TRY IT: Exact reproduction of all the entries is required, without any of their pictures.
-- LISTED ENTRIES follows --
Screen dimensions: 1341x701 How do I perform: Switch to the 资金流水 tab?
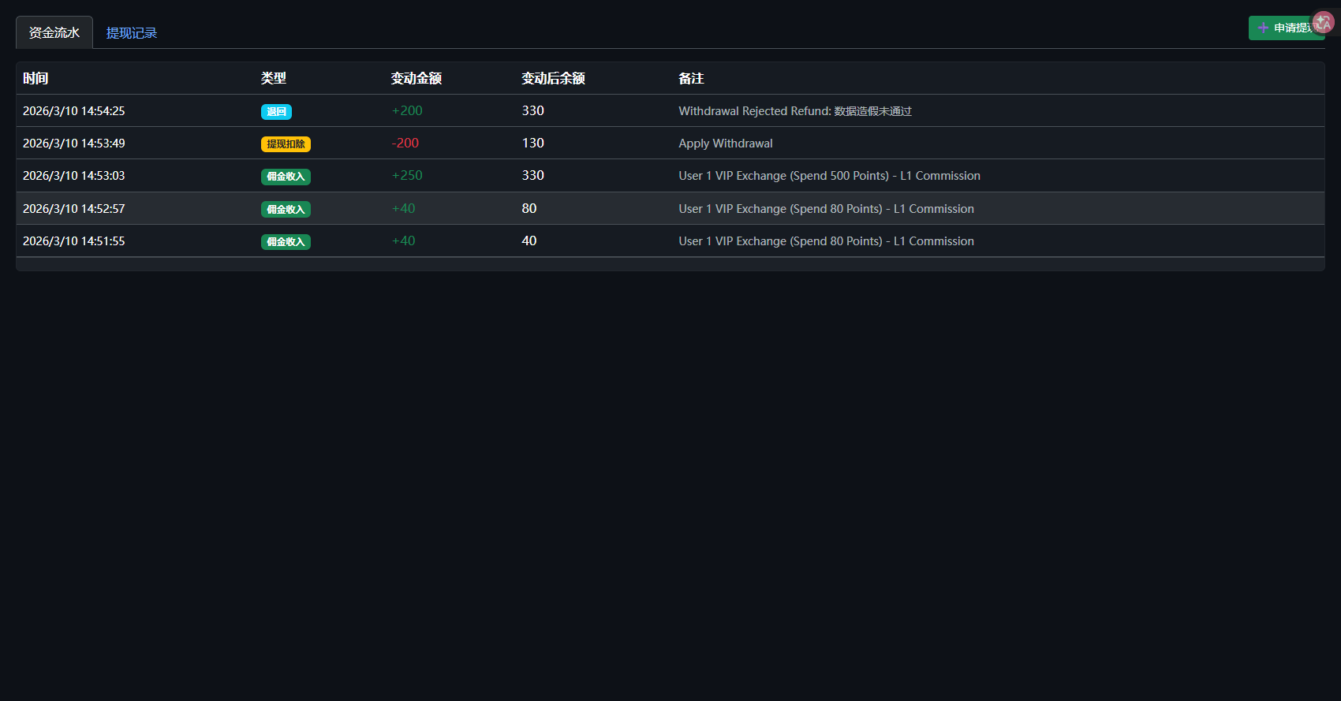(x=54, y=32)
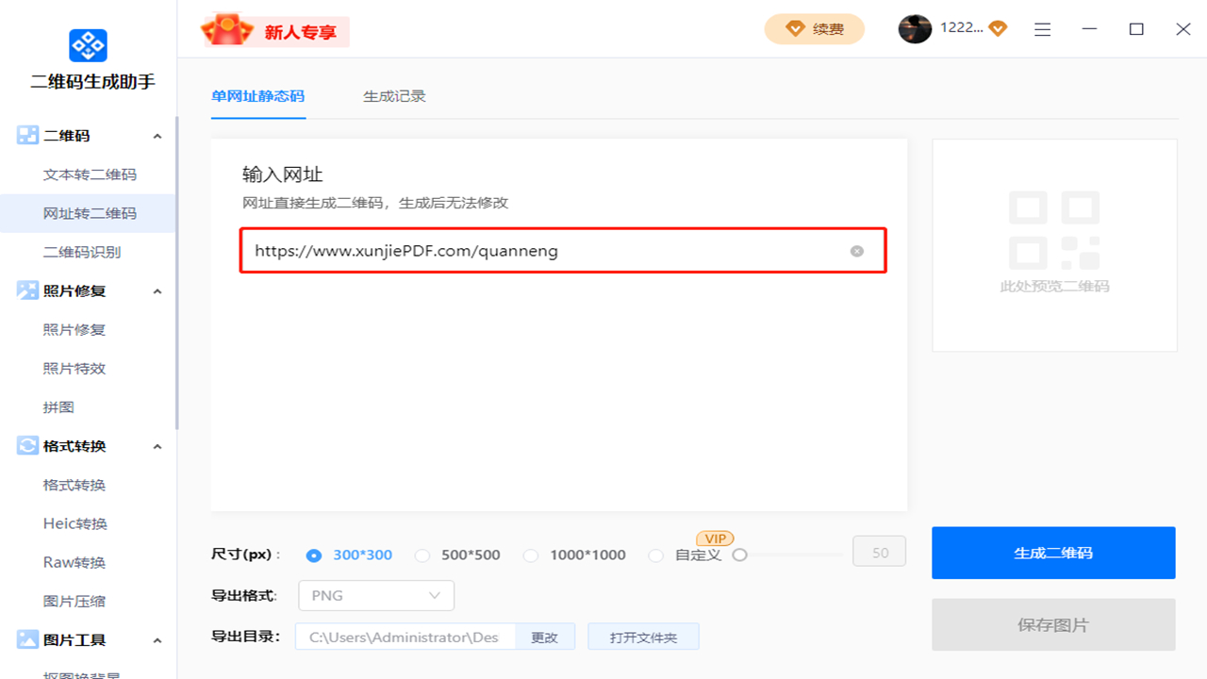Screen dimensions: 1207x679
Task: Switch to the 单网址静态码 tab
Action: 258,95
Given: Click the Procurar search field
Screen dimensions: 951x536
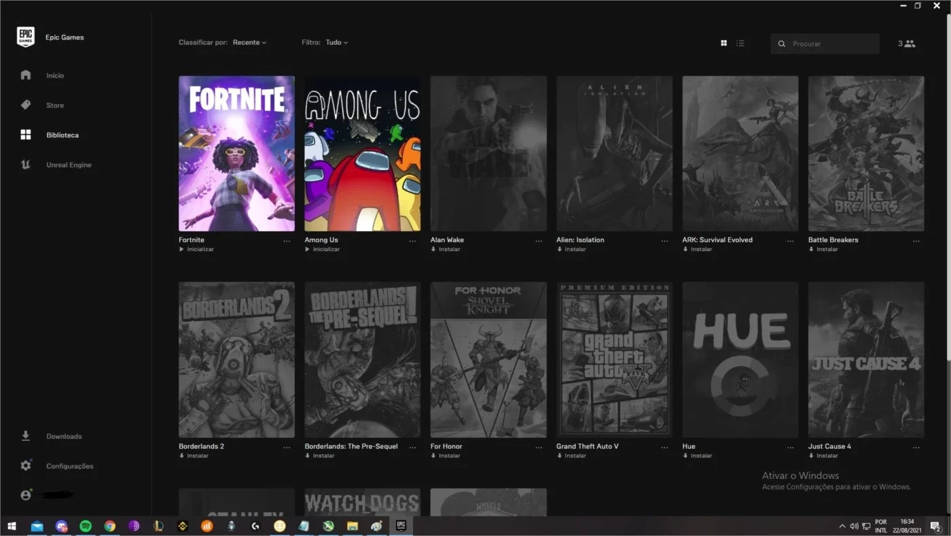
-- LISTED ENTRIES concluded --
OUTPUT FOR THIS TASK:
Screen dimensions: 1341x701 How do I perform: Switch to the 资金流水 tab?
(x=54, y=32)
Screen dimensions: 1207x679
Task: Switch to the 单网址静态码 tab
Action: 258,95
Given: Click the Procurar search field
Screen dimensions: 951x536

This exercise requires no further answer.